## WHAT IS EXPECTED
Only one stretch of the data below is wanted: the lines from the one with "Close the run_agent_claude_sonnet.sh" through the one with "Click the BTC $ Gain QTD ($M) label", repeated exactly.

BEGIN RECORD SET

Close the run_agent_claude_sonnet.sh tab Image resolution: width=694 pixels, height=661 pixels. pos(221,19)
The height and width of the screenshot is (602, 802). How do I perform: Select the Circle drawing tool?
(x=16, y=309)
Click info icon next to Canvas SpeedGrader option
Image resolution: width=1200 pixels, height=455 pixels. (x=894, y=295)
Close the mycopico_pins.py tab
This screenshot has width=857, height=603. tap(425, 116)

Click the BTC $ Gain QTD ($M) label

END RECORD SET
BEGIN RECORD SET

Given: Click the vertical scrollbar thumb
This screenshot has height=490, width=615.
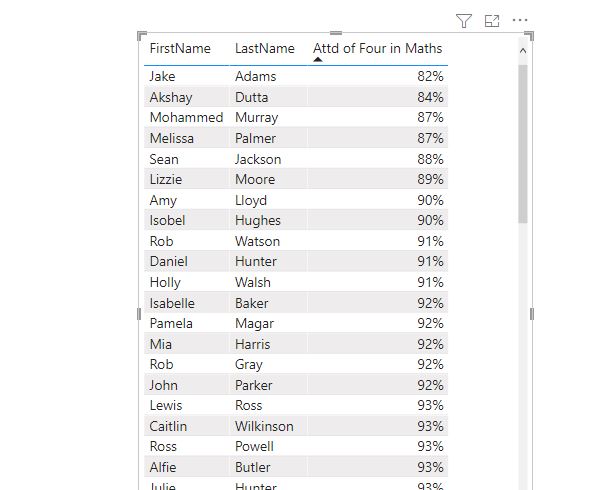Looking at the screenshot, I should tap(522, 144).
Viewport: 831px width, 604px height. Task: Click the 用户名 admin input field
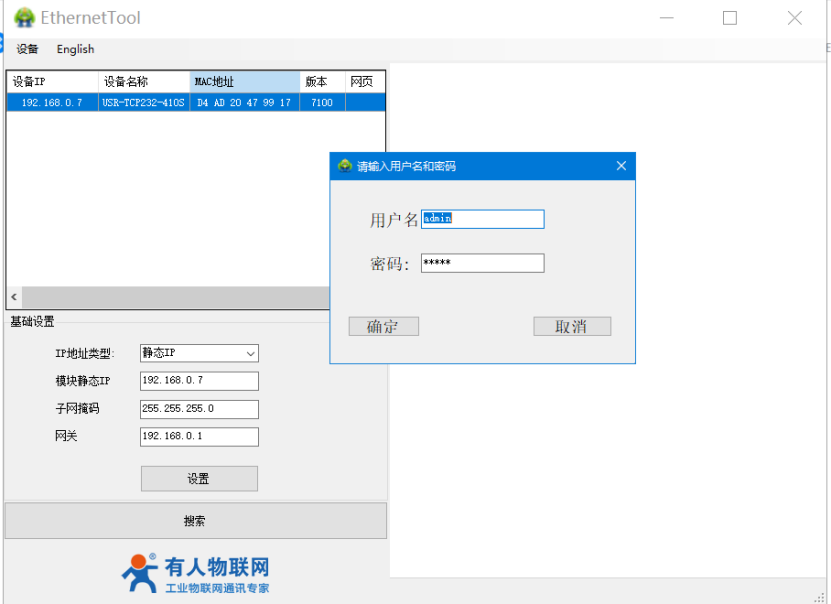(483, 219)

END RECORD SET

## EXERCISE SOLUTION
Close the run_agent_claude_sonnet.sh tab Image resolution: width=694 pixels, height=661 pixels. pos(221,19)
The height and width of the screenshot is (602, 802). How do I perform: Select the Circle drawing tool?
(x=16, y=309)
Click info icon next to Canvas SpeedGrader option
Image resolution: width=1200 pixels, height=455 pixels. (x=894, y=295)
Close the mycopico_pins.py tab
This screenshot has width=857, height=603. tap(425, 116)

Click the BTC $ Gain QTD ($M) label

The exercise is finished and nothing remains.